What to do: From the entries below, output the line with "1024x445 pixels." and each following line up to and including the line with "The height and width of the screenshot is (577, 800).", exactly as written.

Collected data

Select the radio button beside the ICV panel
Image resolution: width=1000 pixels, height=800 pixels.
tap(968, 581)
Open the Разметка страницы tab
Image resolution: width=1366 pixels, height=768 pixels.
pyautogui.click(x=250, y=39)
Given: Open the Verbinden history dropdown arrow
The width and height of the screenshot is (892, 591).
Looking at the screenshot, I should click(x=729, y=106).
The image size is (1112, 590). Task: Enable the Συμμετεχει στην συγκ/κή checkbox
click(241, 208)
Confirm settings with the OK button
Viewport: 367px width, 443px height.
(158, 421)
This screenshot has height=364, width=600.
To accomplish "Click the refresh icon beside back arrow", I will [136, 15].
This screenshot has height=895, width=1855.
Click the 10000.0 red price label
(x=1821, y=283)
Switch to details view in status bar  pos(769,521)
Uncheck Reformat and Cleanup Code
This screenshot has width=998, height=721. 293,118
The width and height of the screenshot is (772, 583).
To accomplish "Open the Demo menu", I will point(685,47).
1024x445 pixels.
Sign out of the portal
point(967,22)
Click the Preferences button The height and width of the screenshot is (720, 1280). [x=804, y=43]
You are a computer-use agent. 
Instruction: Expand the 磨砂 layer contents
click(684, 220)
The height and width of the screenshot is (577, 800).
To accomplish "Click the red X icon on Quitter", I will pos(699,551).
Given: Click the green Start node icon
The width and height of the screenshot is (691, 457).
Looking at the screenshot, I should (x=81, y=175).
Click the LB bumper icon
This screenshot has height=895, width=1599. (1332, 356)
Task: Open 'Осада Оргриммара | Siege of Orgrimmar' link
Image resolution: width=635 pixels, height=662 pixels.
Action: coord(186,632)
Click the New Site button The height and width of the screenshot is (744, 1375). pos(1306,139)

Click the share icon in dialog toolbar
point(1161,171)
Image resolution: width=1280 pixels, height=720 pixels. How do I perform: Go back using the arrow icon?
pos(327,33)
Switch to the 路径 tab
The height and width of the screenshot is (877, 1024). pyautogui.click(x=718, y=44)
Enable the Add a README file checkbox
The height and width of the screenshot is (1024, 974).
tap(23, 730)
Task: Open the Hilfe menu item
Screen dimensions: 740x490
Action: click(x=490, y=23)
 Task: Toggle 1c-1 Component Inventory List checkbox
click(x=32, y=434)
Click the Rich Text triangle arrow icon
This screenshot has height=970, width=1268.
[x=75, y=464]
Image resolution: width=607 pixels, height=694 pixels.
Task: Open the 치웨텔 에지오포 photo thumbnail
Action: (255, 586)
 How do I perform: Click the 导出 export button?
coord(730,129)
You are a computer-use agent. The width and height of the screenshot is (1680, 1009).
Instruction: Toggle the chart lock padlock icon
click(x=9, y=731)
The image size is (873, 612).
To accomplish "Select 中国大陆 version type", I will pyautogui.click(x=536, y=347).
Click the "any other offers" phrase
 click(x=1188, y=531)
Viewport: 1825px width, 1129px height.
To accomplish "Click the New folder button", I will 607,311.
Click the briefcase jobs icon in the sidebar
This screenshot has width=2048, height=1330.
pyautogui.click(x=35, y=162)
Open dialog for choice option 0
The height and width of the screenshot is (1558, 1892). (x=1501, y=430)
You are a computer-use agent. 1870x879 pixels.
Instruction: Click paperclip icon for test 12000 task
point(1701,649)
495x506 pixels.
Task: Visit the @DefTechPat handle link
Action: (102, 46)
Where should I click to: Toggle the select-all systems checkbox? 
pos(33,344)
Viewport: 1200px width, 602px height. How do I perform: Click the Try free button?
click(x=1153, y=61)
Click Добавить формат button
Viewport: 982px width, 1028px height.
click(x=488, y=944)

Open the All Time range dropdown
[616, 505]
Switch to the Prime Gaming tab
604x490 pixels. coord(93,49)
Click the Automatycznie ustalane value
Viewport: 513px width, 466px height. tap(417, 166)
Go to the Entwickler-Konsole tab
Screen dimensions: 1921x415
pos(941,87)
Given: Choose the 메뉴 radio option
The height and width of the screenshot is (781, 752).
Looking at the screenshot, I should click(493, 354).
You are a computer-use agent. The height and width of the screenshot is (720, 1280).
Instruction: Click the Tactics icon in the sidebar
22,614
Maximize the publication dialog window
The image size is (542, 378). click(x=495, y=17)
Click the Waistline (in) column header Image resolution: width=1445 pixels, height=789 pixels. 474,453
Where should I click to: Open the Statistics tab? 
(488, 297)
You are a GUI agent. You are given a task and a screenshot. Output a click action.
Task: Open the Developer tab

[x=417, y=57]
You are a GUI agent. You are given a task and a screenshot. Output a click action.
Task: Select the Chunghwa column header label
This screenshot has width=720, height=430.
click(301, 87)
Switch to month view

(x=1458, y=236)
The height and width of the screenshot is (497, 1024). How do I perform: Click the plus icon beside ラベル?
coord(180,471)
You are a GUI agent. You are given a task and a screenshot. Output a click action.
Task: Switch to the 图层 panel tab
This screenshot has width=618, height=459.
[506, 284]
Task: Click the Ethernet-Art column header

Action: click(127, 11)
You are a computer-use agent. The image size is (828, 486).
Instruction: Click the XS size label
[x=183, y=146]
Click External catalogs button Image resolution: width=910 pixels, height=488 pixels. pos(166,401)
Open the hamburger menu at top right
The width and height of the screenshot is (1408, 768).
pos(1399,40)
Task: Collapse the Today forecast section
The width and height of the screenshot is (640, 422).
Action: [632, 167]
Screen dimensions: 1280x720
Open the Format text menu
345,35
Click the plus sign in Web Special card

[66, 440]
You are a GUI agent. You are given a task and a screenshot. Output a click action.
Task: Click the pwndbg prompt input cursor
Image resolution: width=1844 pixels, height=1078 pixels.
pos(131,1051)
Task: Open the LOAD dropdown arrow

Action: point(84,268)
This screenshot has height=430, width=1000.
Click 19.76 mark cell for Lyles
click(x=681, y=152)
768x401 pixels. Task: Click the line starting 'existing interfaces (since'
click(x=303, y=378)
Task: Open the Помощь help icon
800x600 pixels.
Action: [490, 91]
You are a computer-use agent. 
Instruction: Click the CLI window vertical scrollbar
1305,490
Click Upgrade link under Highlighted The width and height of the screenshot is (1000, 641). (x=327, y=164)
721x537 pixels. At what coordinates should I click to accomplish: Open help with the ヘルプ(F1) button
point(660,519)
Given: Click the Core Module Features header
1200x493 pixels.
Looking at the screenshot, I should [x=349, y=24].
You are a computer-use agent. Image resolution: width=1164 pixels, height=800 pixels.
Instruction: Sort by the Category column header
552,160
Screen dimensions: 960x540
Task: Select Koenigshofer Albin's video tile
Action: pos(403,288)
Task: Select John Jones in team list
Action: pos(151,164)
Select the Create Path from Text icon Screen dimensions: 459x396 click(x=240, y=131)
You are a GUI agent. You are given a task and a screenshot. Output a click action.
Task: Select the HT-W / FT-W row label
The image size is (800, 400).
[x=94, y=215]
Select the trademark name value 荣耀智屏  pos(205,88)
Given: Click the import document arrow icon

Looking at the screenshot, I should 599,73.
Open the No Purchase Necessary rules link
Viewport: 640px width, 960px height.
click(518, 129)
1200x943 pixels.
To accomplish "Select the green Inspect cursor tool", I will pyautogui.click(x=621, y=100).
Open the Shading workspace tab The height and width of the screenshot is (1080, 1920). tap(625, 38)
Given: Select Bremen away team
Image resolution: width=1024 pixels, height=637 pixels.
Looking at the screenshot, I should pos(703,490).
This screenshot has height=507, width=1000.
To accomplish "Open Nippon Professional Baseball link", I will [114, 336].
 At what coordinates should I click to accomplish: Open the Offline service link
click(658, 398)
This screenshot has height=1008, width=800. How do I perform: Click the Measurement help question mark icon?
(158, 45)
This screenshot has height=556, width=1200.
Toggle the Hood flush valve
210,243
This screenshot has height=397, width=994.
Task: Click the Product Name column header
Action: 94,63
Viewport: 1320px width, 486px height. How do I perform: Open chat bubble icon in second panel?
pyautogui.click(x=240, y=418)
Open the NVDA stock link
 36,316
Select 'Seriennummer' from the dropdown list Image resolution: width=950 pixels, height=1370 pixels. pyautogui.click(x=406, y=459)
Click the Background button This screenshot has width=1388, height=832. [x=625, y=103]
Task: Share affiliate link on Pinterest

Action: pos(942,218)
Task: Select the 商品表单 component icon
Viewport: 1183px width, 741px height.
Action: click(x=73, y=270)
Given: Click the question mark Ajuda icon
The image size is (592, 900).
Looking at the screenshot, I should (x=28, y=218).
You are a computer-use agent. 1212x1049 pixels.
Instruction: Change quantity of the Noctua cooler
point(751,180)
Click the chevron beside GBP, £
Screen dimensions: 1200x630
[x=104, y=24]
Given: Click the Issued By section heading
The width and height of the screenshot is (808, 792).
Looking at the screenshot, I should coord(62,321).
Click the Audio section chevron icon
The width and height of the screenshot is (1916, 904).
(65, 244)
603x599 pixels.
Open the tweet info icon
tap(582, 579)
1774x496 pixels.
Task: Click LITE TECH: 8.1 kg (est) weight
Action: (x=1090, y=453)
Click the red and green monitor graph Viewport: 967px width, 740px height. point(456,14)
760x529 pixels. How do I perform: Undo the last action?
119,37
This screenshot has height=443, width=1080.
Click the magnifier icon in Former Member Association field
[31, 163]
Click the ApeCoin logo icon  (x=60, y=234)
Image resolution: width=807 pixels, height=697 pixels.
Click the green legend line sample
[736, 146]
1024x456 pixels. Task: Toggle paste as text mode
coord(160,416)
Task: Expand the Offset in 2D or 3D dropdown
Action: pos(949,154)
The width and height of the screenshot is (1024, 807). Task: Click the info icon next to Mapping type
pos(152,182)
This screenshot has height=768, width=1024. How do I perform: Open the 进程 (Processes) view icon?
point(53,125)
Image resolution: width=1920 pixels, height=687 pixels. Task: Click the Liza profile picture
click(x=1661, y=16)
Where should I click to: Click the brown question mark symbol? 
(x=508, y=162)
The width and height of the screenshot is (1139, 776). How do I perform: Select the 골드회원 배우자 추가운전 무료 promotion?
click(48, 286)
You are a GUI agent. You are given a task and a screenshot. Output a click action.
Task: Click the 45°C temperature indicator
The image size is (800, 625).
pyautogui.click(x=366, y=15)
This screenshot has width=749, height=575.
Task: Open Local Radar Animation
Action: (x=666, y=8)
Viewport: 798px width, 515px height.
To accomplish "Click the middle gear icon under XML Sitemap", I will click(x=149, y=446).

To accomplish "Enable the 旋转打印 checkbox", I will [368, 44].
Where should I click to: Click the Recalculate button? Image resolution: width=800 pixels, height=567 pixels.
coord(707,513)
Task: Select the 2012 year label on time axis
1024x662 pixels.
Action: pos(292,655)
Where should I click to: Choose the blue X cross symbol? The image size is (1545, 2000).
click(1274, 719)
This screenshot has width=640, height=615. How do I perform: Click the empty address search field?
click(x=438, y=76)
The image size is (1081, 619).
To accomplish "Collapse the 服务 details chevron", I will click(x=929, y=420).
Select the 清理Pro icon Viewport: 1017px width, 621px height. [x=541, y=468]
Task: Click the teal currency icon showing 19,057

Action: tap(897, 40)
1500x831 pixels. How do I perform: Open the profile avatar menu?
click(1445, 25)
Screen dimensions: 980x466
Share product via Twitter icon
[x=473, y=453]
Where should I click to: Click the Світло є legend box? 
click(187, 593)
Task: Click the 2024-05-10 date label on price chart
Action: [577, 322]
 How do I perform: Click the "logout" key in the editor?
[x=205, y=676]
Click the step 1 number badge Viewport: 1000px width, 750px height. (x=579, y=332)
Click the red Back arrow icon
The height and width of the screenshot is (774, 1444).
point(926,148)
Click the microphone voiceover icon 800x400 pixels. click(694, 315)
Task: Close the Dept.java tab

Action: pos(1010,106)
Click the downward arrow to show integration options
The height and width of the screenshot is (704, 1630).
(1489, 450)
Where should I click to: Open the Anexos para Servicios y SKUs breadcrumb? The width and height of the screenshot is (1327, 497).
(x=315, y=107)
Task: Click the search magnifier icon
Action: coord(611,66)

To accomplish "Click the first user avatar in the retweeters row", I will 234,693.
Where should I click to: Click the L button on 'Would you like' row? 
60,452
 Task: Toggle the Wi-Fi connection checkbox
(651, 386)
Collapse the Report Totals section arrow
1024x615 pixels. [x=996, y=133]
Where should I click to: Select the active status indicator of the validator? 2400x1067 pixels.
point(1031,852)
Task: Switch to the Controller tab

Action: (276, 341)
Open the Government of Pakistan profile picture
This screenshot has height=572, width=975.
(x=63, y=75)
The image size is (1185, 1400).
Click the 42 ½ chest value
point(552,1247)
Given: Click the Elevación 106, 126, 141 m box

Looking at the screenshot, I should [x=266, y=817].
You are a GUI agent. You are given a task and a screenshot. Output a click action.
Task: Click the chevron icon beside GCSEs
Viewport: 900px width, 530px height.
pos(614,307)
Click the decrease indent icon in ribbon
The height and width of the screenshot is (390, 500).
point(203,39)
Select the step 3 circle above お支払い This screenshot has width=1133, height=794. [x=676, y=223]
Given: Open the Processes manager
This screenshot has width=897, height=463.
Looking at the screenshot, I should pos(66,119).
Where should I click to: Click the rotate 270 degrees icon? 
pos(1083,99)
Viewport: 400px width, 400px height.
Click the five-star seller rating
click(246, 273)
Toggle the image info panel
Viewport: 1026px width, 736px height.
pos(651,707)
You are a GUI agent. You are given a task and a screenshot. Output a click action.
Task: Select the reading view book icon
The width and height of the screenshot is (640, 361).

Written solution:
1024x445 pixels.
Sign out of the portal
point(967,22)
Click the Preferences button The height and width of the screenshot is (720, 1280). [x=804, y=43]
You are a computer-use agent. 
Instruction: Expand the 磨砂 layer contents
click(684, 220)
The height and width of the screenshot is (577, 800).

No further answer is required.